[Records to use — start]

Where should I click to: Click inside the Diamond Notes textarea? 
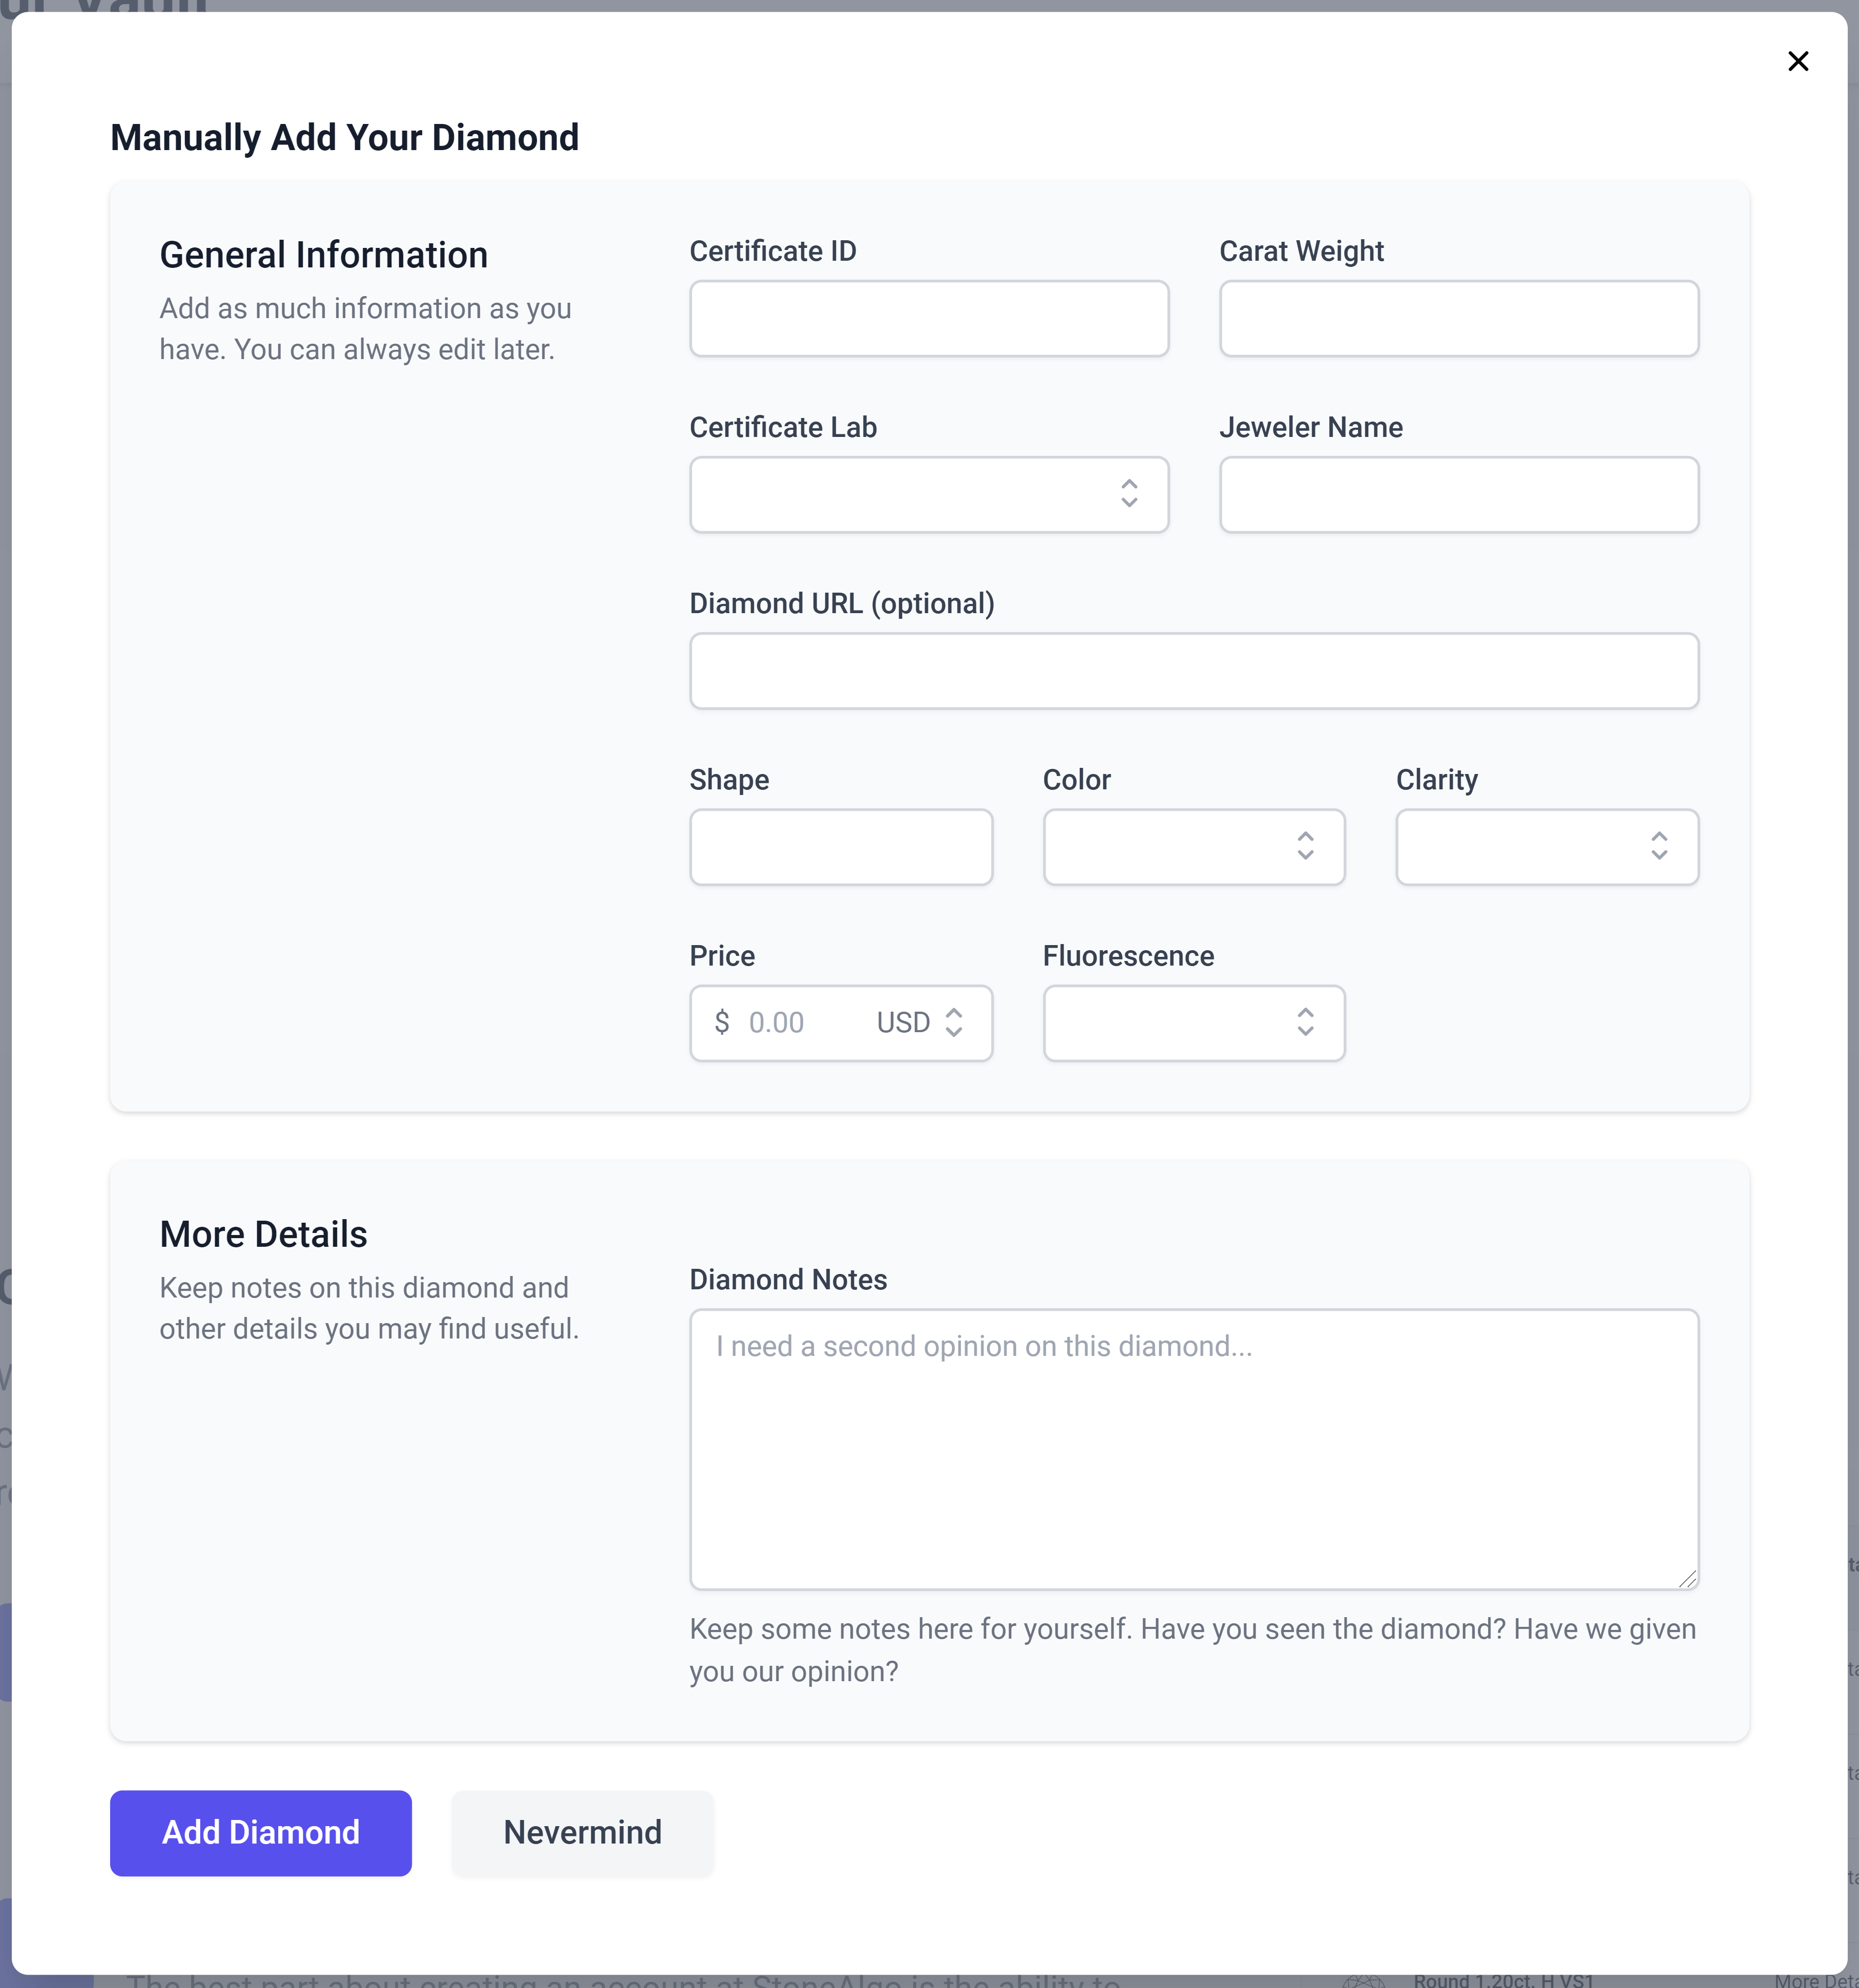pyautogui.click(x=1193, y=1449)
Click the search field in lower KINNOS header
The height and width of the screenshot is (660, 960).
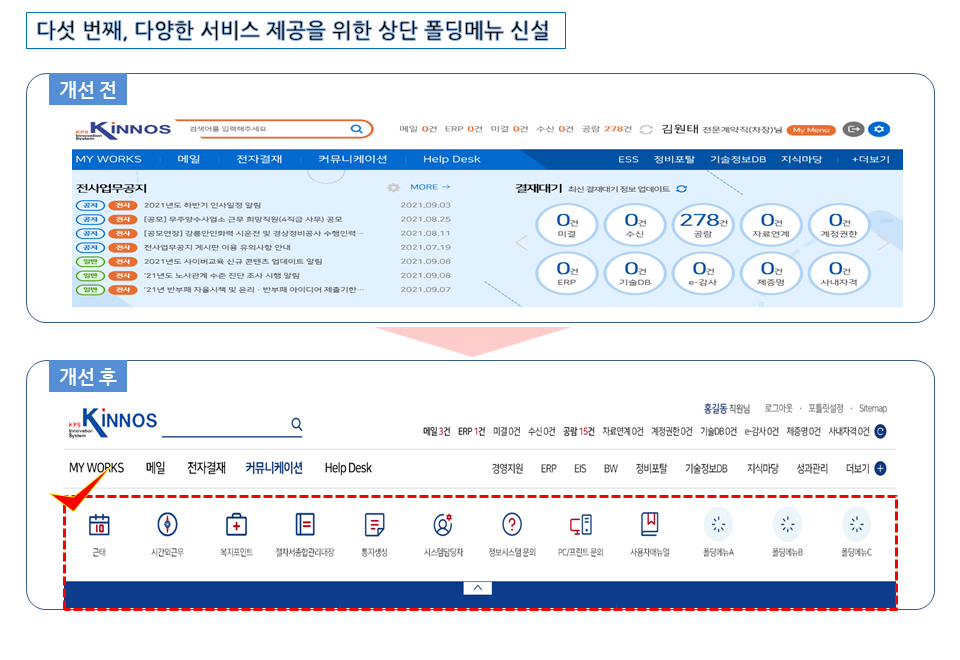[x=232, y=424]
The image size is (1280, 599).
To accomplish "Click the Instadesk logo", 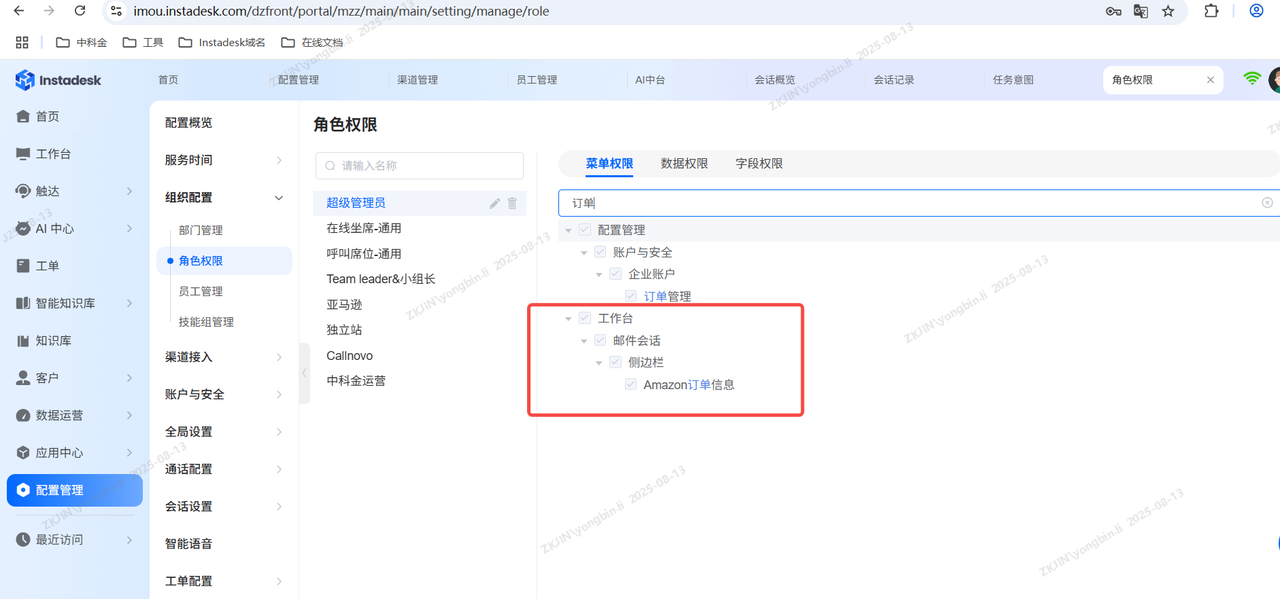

[Records to use — finish]

_Assignment_:
What is needed is every record above printed exactly, with no pictures.

_Written response_:
Where should I click to: Click inside the Diamond Notes textarea? 
pyautogui.click(x=1193, y=1449)
Click the search field in lower KINNOS header
The height and width of the screenshot is (660, 960).
[x=232, y=424]
The image size is (1280, 599).
To accomplish "Click the Instadesk logo", 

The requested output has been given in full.